[Stored records]
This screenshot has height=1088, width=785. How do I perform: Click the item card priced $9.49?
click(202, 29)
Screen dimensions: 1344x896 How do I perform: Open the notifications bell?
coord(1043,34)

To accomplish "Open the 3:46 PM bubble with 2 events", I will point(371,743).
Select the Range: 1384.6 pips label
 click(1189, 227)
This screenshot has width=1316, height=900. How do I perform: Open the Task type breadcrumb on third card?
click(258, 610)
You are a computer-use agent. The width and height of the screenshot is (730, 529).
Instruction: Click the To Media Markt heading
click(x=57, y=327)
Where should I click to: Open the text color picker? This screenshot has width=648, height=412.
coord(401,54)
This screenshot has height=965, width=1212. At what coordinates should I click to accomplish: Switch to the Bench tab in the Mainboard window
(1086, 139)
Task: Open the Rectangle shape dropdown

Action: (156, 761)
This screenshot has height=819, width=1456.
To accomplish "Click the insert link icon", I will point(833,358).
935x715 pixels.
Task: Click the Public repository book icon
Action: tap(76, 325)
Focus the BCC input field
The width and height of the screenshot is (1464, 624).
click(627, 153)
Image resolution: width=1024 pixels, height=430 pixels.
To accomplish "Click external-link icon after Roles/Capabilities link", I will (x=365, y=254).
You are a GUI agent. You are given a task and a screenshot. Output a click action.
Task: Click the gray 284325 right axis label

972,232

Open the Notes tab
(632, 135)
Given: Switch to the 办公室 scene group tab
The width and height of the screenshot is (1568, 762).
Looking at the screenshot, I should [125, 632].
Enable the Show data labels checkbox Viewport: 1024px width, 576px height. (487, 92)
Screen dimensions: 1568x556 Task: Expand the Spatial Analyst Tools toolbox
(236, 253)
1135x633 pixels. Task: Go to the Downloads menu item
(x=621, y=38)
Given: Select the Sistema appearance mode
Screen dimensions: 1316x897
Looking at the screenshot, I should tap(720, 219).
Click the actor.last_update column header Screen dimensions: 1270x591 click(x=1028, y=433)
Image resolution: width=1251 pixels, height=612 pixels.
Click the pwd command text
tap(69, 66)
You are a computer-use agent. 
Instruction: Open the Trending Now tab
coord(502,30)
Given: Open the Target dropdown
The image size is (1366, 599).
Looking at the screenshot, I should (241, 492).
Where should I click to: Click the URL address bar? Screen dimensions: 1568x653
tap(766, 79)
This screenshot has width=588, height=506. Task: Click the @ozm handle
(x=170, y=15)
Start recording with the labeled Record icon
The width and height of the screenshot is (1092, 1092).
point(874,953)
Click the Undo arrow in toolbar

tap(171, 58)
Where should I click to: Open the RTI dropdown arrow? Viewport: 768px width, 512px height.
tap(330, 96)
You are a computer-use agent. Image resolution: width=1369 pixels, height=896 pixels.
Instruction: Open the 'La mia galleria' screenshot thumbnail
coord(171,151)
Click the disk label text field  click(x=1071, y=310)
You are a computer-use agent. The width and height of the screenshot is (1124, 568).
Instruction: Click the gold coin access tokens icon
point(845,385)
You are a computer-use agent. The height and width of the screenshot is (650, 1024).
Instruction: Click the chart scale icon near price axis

**Exercise**
Could you print the lines of the material above without changes, from the line containing "1135x633 pixels. Task: Go" through the end of the material, with both ends included?

**The output**
1135x633 pixels. Task: Go to the Downloads menu item
(x=621, y=38)
Given: Select the Sistema appearance mode
Screen dimensions: 1316x897
Looking at the screenshot, I should tap(720, 219).
Click the actor.last_update column header Screen dimensions: 1270x591 click(x=1028, y=433)
Image resolution: width=1251 pixels, height=612 pixels.
Click the pwd command text
tap(69, 66)
You are a computer-use agent. 
Instruction: Open the Trending Now tab
coord(502,30)
Given: Open the Target dropdown
The image size is (1366, 599).
Looking at the screenshot, I should (241, 492).
Where should I click to: Click the URL address bar? Screen dimensions: 1568x653
tap(766, 79)
This screenshot has width=588, height=506. Task: Click the @ozm handle
(x=170, y=15)
Start recording with the labeled Record icon
The width and height of the screenshot is (1092, 1092).
point(874,953)
Click the Undo arrow in toolbar

tap(171, 58)
Where should I click to: Open the RTI dropdown arrow? Viewport: 768px width, 512px height.
tap(330, 96)
You are a computer-use agent. Image resolution: width=1369 pixels, height=896 pixels.
Instruction: Open the 'La mia galleria' screenshot thumbnail
coord(171,151)
Click the disk label text field  click(x=1071, y=310)
You are a computer-use agent. The width and height of the screenshot is (1124, 568).
Instruction: Click the gold coin access tokens icon
point(845,385)
You are a computer-use agent. The height and width of the screenshot is (650, 1024).
Instruction: Click the chart scale icon near price axis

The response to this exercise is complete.